As for the former Soviet republics, no doubt they wouldn't vote for USSR dissolution without our Western friends' big help. And most likely, if they had the knowledge, they would want to keep the state big and strong just get rid of its flaws and pathological elements.

Workers in eastern Europe and former Soviet states prefer socialism
Of course workers will prefer socialism. That's one reason why believing that it were the workers who wanted and brought about the regime change is naïve. Don't have much time now to check the whole thing, but The Communists article talks specifically about workers, in GDR and other countries. It doesn't seem they include entrepreneurs, small and big, who would think differently. So not sure about the whole thing. And as usually, it's more complicated than just communism vs. capitalism. There was the forced privatisation and theft by vulture capital in the package, the forced de-communisation that replaced often experienced and qualified managers with new elite's ignorant cronies, and so on... as it always happens with a drastic system change. Same was when communists overthrown tsarism - with all the violence and robbery that accompanied the coup, many people missed the Tsarist Russia.

Let's not sell ourselves cheap. :) We've thought and discussed it in depth and came to the conclusion that both have their place in an 'ideal' system, each in specific areas and applications.
 
Date of the poll? Exact question? Context?

As it is, there is no way you can get 75% for yes in Ukraine now, same with 47% in Poland, 55% in Czech Republic, 92% in Hungary (?!) and so on. Maybe there are more of such sentiments in Slovakia and the Balkan states, maybe in Russia, but that would depend on when exactly it was done. Overall, it looks to me BS-ish.

And I don't think any real results would have anything to do with Communists' crimes or 'communism' itself. What would be reflected is mostly people's nostalgia for their youth and relatively simpler life with simpler rules.
I spend a lot of time in Bulgaria and for those old enough to make the comparison in a meaningful way, many would claim that life was better during the communist era. I was not convinced of their objectivity, but they have shown me, and I have seen with my own eyes, that they have a point.

In the era of 'democracy', as they sardonically phrase it, a rot has set in to the areas outside of the main urban centres. The villages in particular have been abandoned or deteriorated, and are in stark contrast to photos I have been shown of places full of life and community during the communist era. Simple, austere, but full of life. And therefore superior in the era of communism.

The Bulgarian people also understandably link the end of communism and the beginning of 'democracy' with the emergence of secularism, drugs, raves and various strains of LGBT degeneracy. Which is again to construe the communist era as superior.

They consider their Balkan neighbours to be of similar character and culture, and I would be unsurprised if similar sentiments are shared elsewhere in the Balkans.

FWIW
 
I spend a lot of time in Bulgaria and for those old enough to make the comparison in a meaningful way, many would claim that life was better during the communist era. I was not convinced of their objectivity, but they have shown me, and I have seen with my own eyes, that they have a point.

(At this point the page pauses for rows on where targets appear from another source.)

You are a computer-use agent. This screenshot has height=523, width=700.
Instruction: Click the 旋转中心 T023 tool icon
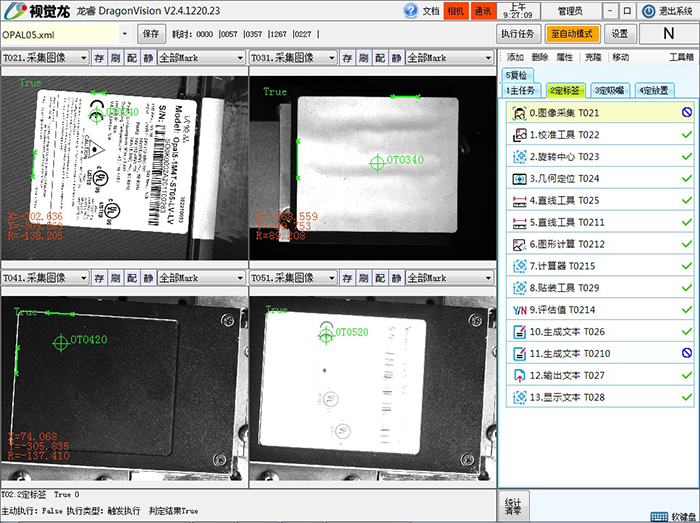pyautogui.click(x=519, y=157)
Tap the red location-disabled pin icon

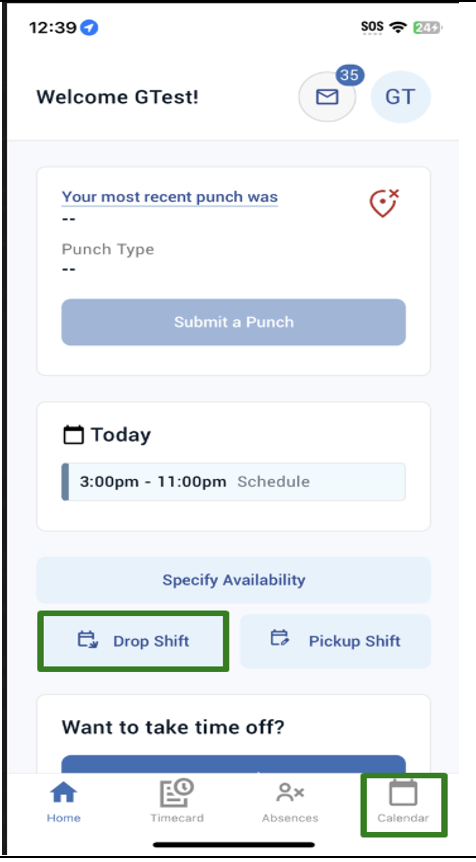pyautogui.click(x=384, y=203)
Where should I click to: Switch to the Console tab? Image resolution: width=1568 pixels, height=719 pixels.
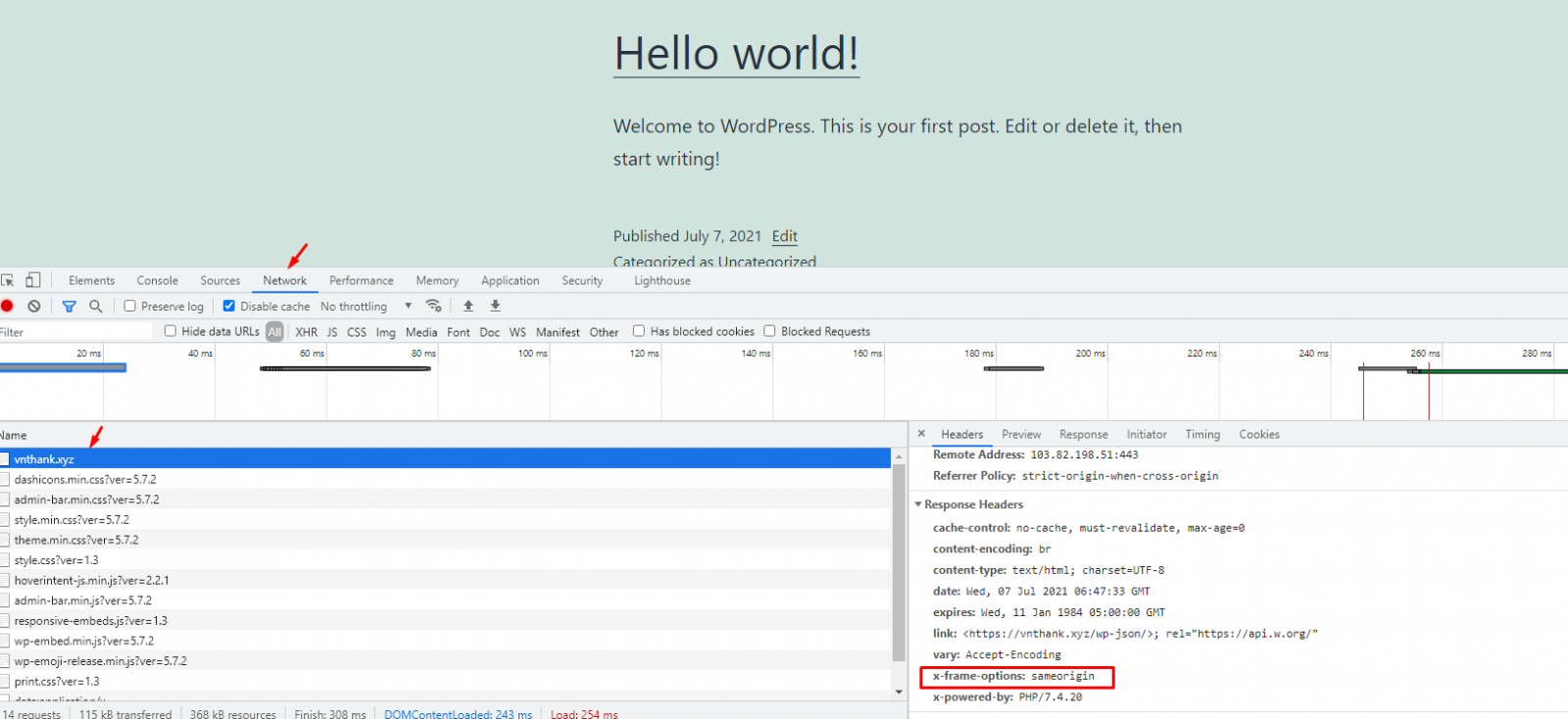pos(157,281)
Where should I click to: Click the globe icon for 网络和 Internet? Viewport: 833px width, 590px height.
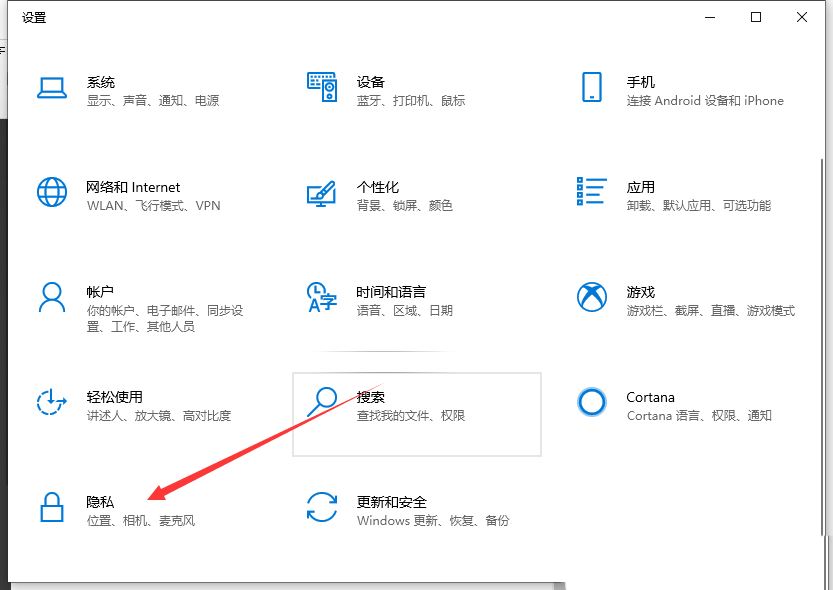(51, 192)
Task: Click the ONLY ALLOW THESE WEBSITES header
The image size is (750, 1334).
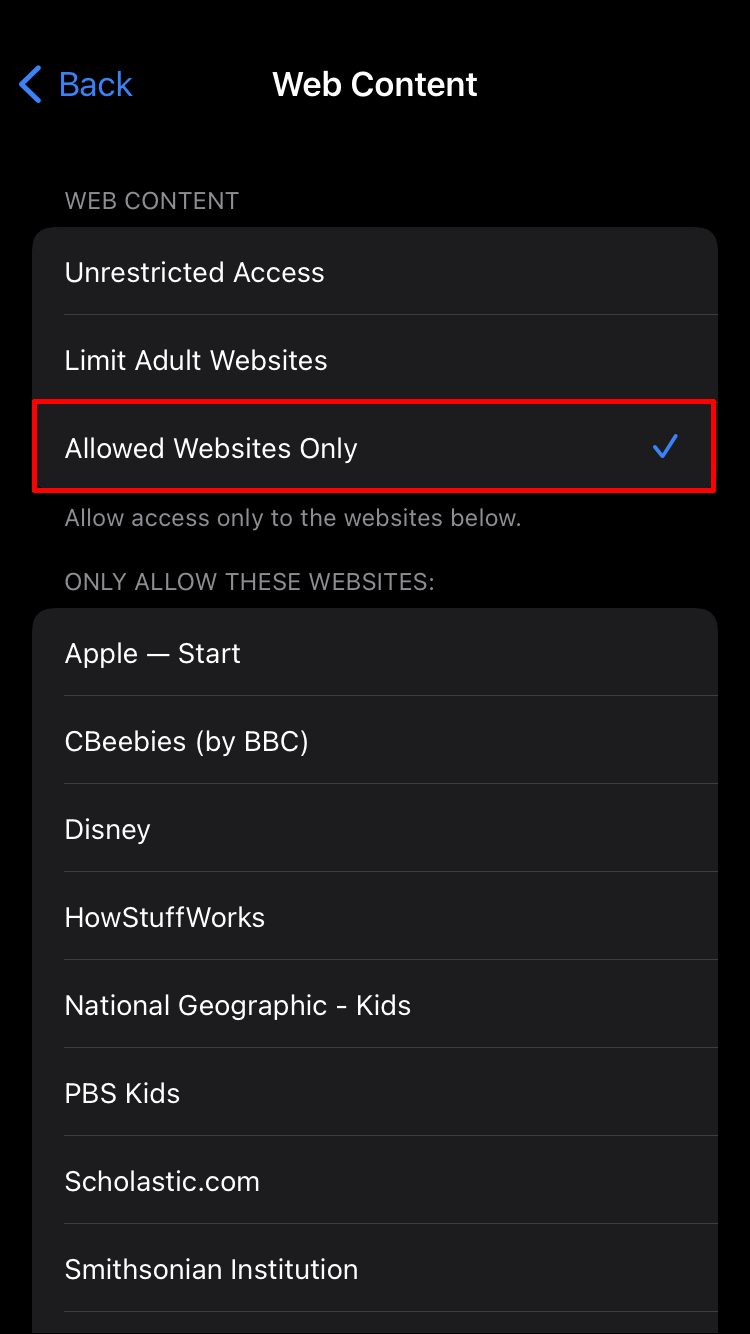Action: coord(250,582)
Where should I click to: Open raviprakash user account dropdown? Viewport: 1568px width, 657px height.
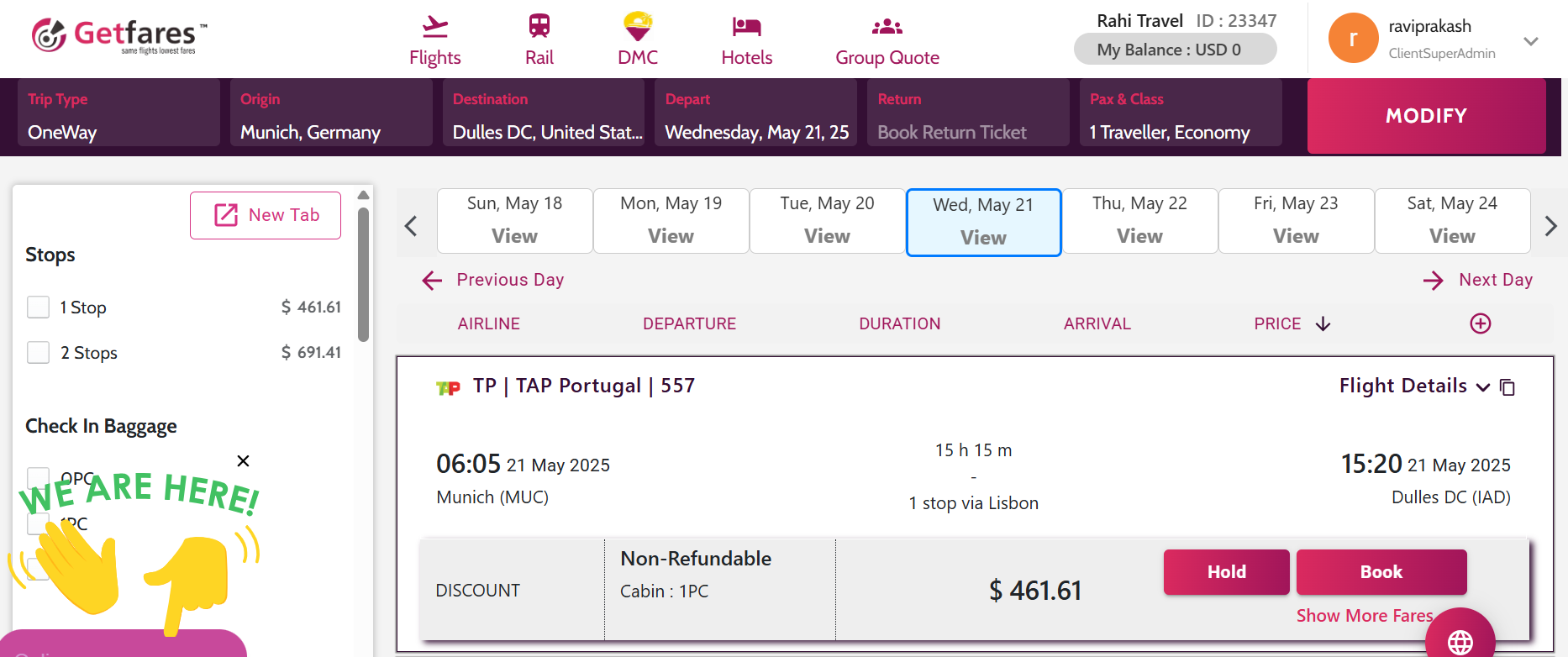1531,41
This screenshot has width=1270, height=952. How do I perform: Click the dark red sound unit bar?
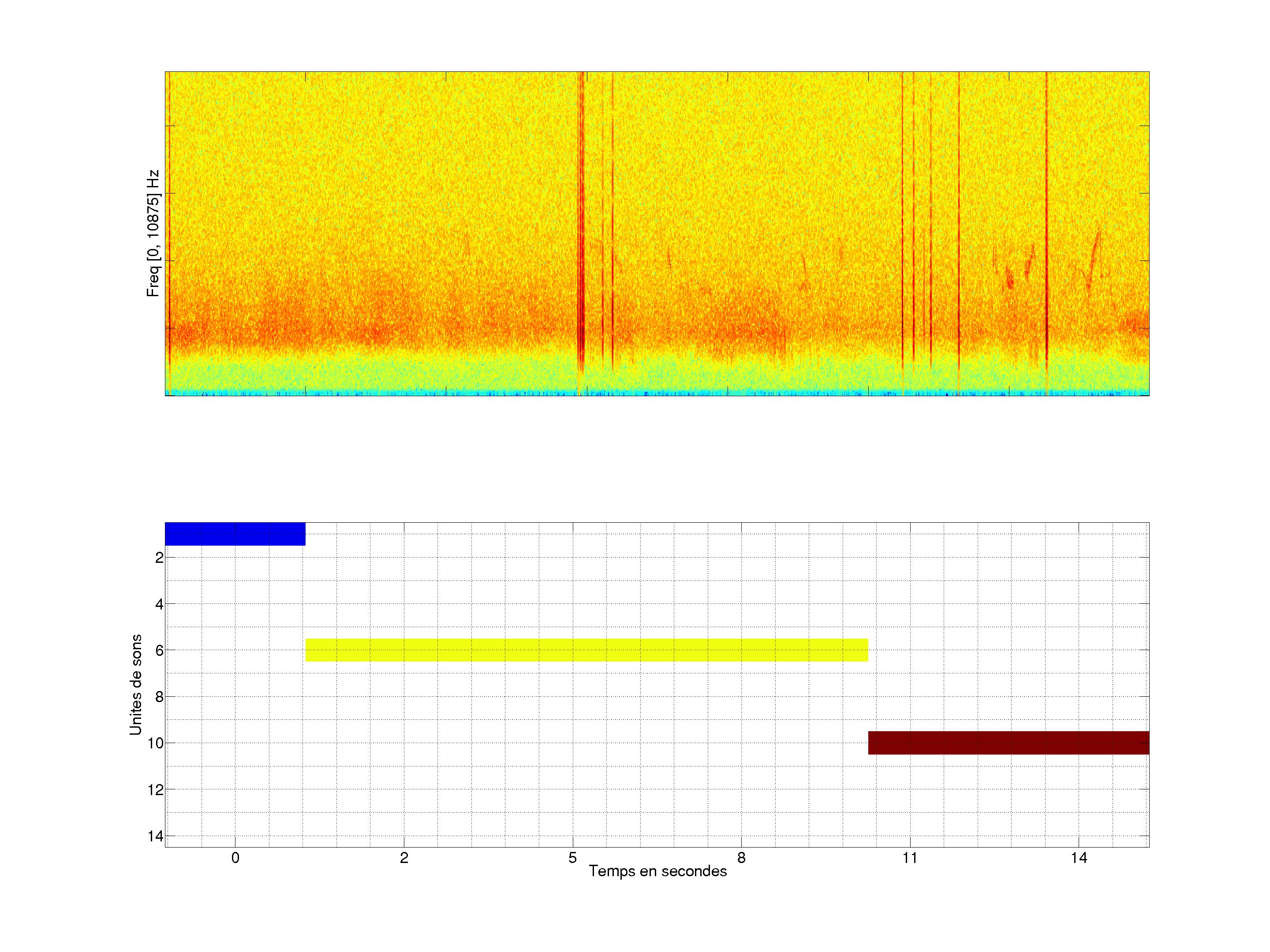pyautogui.click(x=1008, y=743)

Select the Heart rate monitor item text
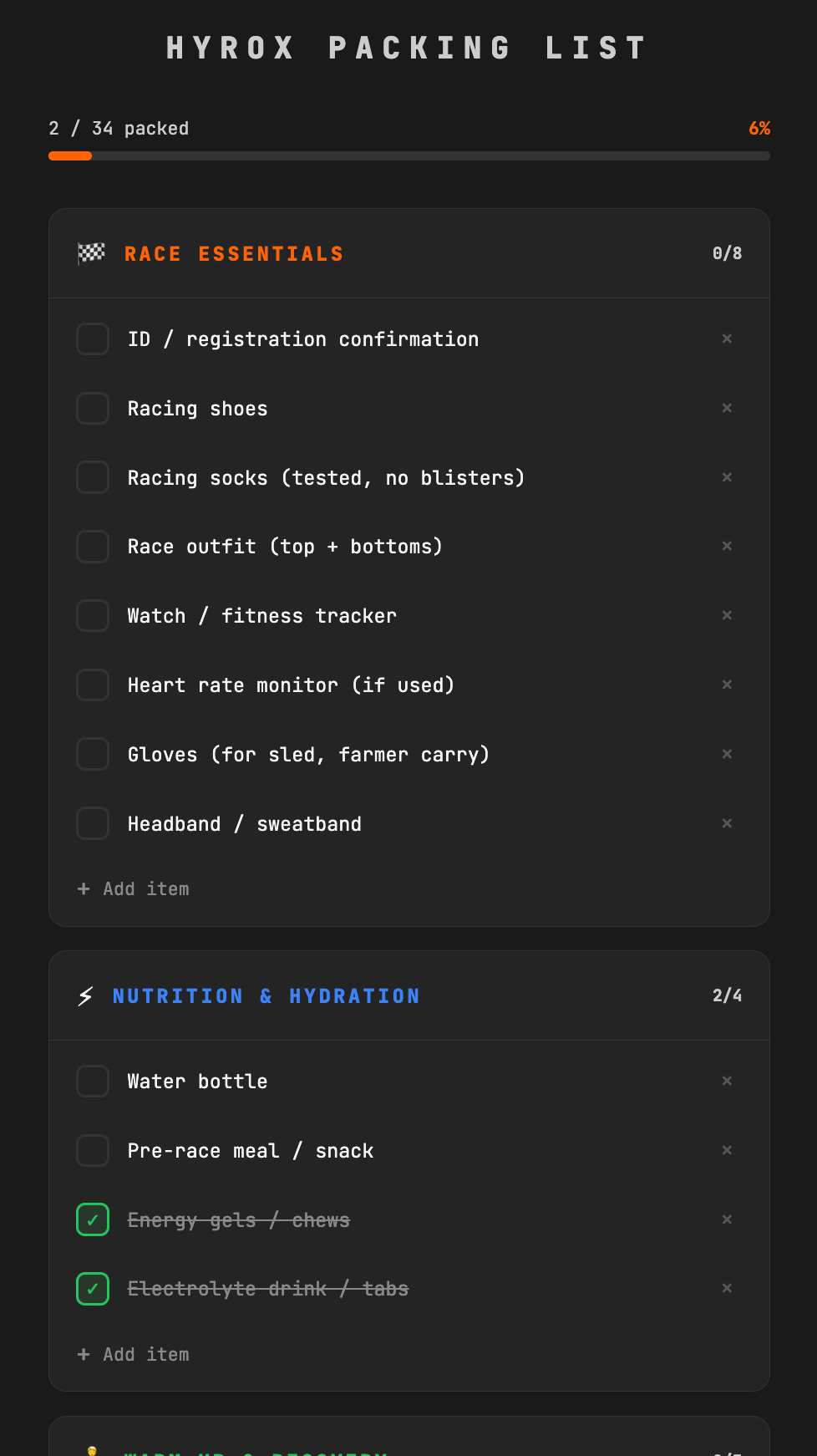coord(291,685)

In the era of 'democracy', as they sardonically phrase it, a rot has set in to the areas outside of the main urban centres. The villages in particular have been abandoned or deteriorated, and are in stark contrast to photos I have been shown of places full of life and community during the communist era. Simple, austere, but full of life. And therefore superior in the era of communism.

One problem, as I see it, is ideology. Some socialist solutions are good and needed, but when everything is subordinated to the socialist (or any other, for the matter) ideology, it becomes a big problem. Same with democracy, nationalism, capitalism, etc. And then people blame this or that system for everything, throwing out the baby with the the bathwater. Or the other way around - they would praise the system for everything, its downsides included.

Another problem is corruption of a given system that makes it pathological while keeping its original name.

That's why it's safer and more productive to talk about specific methods, measurers and solutions than about the only approved (or the best) ideology with its ideologically possessed thinkers, activists, and leaders.